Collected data
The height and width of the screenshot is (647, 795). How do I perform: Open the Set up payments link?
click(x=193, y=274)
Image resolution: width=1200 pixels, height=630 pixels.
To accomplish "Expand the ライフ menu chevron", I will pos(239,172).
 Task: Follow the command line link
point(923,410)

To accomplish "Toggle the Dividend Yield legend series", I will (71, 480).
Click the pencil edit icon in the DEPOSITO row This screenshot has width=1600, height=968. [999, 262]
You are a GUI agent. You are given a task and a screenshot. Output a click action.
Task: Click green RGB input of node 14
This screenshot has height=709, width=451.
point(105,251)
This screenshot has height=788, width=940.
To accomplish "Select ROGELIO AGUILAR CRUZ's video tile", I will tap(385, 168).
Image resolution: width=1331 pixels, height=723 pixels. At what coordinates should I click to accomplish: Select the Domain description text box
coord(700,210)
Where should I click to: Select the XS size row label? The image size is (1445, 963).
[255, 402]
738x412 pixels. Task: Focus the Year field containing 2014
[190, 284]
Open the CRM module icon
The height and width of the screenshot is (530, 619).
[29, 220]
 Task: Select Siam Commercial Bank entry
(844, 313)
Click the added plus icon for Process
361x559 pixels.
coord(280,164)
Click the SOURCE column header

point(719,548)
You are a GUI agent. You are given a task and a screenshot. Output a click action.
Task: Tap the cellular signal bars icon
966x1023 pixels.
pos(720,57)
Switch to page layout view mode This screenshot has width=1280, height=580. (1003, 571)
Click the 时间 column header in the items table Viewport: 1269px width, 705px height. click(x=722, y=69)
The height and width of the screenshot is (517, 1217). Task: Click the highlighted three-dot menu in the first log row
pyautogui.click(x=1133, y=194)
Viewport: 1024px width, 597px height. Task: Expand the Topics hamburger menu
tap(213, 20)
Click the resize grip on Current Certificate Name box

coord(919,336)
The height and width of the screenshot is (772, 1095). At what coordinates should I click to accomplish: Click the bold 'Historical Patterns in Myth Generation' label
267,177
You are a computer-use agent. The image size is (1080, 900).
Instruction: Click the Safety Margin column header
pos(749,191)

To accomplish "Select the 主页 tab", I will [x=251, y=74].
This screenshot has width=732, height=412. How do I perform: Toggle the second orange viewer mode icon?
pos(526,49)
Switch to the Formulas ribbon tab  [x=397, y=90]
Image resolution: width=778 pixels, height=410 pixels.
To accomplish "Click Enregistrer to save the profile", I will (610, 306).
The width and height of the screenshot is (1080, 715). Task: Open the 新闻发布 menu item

Work instructions: Only the lines from the one with "The height and width of the screenshot is (517, 1217)." through the end of the records above are to be copied, exactly as written.

Solution below:
The height and width of the screenshot is (517, 1217). Task: Click the highlighted three-dot menu in the first log row
pyautogui.click(x=1133, y=194)
Viewport: 1024px width, 597px height. Task: Expand the Topics hamburger menu
tap(213, 20)
Click the resize grip on Current Certificate Name box

coord(919,336)
The height and width of the screenshot is (772, 1095). At what coordinates should I click to accomplish: Click the bold 'Historical Patterns in Myth Generation' label
267,177
You are a computer-use agent. The image size is (1080, 900).
Instruction: Click the Safety Margin column header
pos(749,191)

To accomplish "Select the 主页 tab", I will [x=251, y=74].
This screenshot has width=732, height=412. How do I perform: Toggle the second orange viewer mode icon?
pos(526,49)
Switch to the Formulas ribbon tab  [x=397, y=90]
Image resolution: width=778 pixels, height=410 pixels.
To accomplish "Click Enregistrer to save the profile", I will (610, 306).
The width and height of the screenshot is (1080, 715). Task: Open the 新闻发布 menu item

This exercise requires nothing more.